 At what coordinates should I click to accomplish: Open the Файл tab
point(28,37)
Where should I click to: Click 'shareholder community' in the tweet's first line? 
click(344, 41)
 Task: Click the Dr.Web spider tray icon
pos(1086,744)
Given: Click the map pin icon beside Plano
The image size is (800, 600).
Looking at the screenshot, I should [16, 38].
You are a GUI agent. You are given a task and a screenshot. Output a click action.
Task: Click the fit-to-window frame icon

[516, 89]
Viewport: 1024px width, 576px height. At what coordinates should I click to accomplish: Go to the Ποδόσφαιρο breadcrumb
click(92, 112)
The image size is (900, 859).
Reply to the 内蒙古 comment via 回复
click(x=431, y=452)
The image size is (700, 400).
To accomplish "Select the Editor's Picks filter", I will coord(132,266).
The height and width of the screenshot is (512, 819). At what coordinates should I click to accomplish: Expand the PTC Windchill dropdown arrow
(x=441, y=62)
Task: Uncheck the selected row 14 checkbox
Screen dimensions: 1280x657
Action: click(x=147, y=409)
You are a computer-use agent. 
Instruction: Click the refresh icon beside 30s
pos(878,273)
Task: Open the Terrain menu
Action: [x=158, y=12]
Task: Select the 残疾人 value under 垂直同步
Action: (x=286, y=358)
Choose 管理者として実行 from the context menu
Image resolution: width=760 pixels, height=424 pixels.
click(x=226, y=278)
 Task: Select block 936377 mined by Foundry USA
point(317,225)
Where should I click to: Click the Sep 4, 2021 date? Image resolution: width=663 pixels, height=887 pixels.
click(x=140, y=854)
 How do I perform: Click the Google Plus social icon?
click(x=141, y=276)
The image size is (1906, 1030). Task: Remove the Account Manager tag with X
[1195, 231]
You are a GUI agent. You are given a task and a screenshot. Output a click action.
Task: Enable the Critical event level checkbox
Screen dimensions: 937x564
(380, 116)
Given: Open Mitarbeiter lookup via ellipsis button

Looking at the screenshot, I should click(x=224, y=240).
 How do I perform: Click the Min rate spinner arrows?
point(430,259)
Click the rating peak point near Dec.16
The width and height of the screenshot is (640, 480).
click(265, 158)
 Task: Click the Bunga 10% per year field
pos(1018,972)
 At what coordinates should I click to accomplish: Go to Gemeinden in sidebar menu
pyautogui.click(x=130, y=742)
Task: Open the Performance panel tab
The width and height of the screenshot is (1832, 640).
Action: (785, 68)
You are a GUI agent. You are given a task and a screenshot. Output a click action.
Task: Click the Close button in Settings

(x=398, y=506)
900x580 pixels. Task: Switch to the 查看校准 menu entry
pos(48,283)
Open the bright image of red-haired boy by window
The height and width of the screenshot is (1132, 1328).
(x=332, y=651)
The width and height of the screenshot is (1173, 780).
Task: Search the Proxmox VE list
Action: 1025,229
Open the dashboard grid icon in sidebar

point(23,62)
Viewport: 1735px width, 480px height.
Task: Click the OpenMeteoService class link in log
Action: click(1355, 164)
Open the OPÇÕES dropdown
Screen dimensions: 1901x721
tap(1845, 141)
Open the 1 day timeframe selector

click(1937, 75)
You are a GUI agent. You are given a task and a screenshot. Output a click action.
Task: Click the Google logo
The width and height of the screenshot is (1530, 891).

# Required action:
Your answer should be a single number: the count of lines in the records that contain "checkbox".

# Solution below:
2